Each rollout episode will emit one distinct PNG file under the eval artifact directory. The file naming/path contract must be per-episode, not shared, so a 5-episode validation event yields 5 stable image paths without overwriting.

2. Trajectory definition

The red trajectory corresponds to the actually executed model action sequence over the rollout loop: the raw EE actions returned and consumed step-by-step by the policy loop. For the requested short-horizon run, this means the visualization reflects repeated execution of the first 4 actions from each predicted 8-action chunk, not every discarded future prediction from replanning.

3. Camera choice

The training-time image export path is explicitly pinned to the repos concrete front camera key. It must not silently use camera_names[0] if that is not front.

4. Rendering path

eval_vla.py will add a lightweight headless image-export path that:

  • renders the front camera frame,
  • overlays the trajectory using the existing red trajectory representation,
  • saves a static PNG per episode.

The implementation may reuse the existing marker-construction logic directly and add a minimal helper for final image composition/export.

5. Training-time behavior

train_vla.py rollout validation must explicitly:

  • request/save trajectory images,
  • keep record_video=false,
  • return the 5 per-episode image paths in the rollout summary payload,
  • upload those 5 images to SwanLab,
  • keep image-upload failures non-fatal.

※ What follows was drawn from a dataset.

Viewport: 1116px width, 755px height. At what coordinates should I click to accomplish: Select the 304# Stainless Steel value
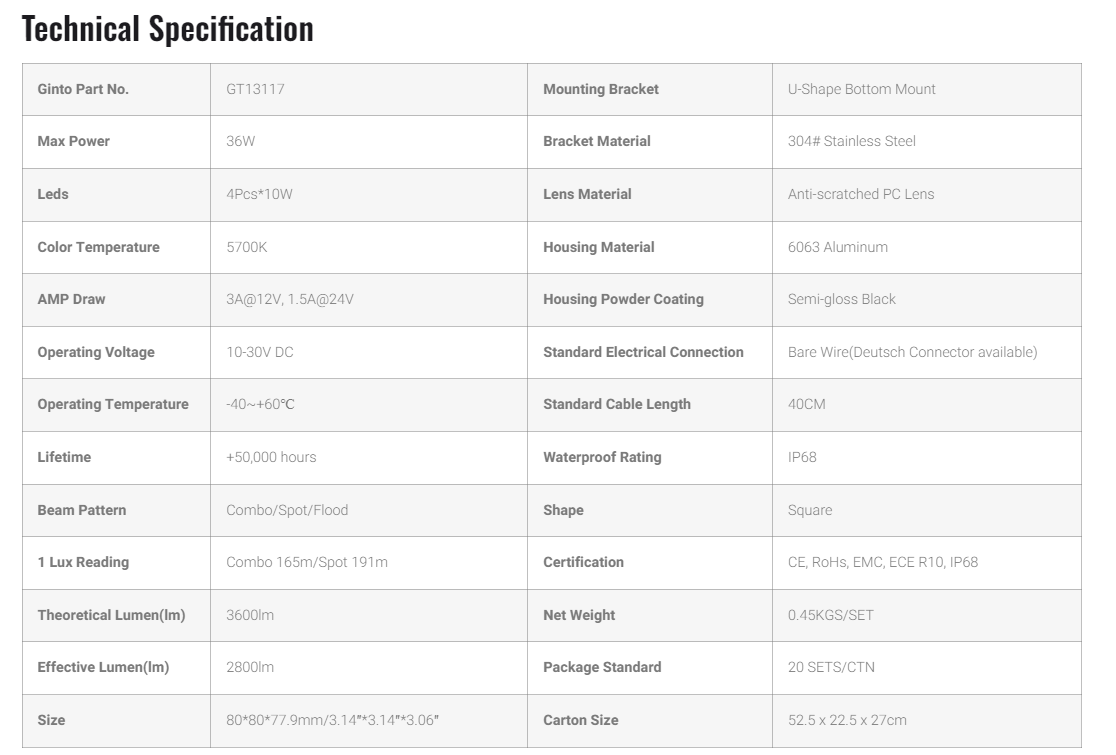point(851,141)
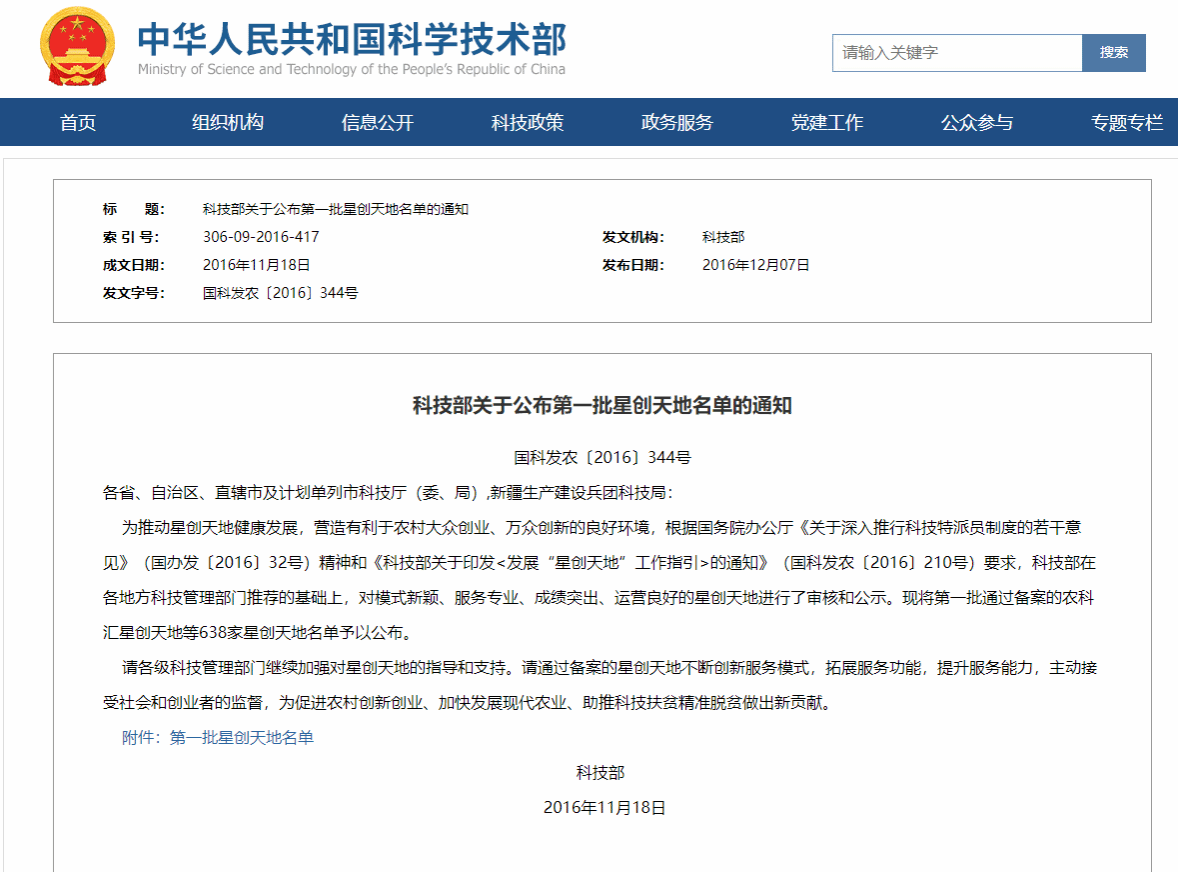Open the 党建工作 menu entry

click(827, 123)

Expected User-Visible Outcome

For each scheduled validation event in the new training run:

  • 5 rollout episodes execute,
  • 5 front-view PNG trajectory images are saved locally,
  • the same 5 images are uploaded to SwanLab,
  • scalar reward metrics continue to be logged,
  • no rollout videos are generated.

Risks and Mitigations

  • Headless rendering conflicts from desktop env vars: force headless eval onto EGL when headless=true.
  • Image overwrite risk: use explicit per-episode artifact paths.
  • SwanLab media API mismatch: isolate media logging in a small best-effort helper.